Apple was right to be pissed. In 2012, Samsung was number one in smartphone market share: 39.6 percent compared to Apple’s 25.1 percent.
3
Samsung
is one of Korea’s greatest sources of national pride. The company generates about
one-fifth of South Korea’s GDP
, and it’s the ninth most valuable brand in the
world.
4

Samsung—like all Korean electronics companies—did a 180 in terms of quality in the last two decades.
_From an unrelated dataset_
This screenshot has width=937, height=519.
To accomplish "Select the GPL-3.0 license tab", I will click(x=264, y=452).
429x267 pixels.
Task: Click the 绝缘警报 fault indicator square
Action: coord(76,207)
Even as late as 1985, when my family was preparing to move from the United States
to Korea, we had so little faith in Korean technology that we bought all new appliances, including a Sony Trinitron TV, to bring with us, even though import duties were spectacularly high, because
having a Korean television was not much different from having none at all.

Chang believes 1995 was the year of reckoning for Korean electronics companies wishing to engage in self-criticism. “Goldstar  couldn’t do anything about [their reputation], so
they dropped the name ‘Goldstar’ and came up with a new brand called LG.” As for Samsung, “They did market research and came up with good news: nobody had heard of
Samsung.” So the name stayed, even as they reinvented themselves, in what has become a textbook case of successful rebranding strategy.

Samsung (which means “three stars”) began in 1938 as a Korean-owned fruit and fish company, during the period of Japanese rule. Chang explained that following World War II, some
Japanese companies left assets in Korea, which the government had to sell off. Those with government connections got a good price; Samsung was one of these companies.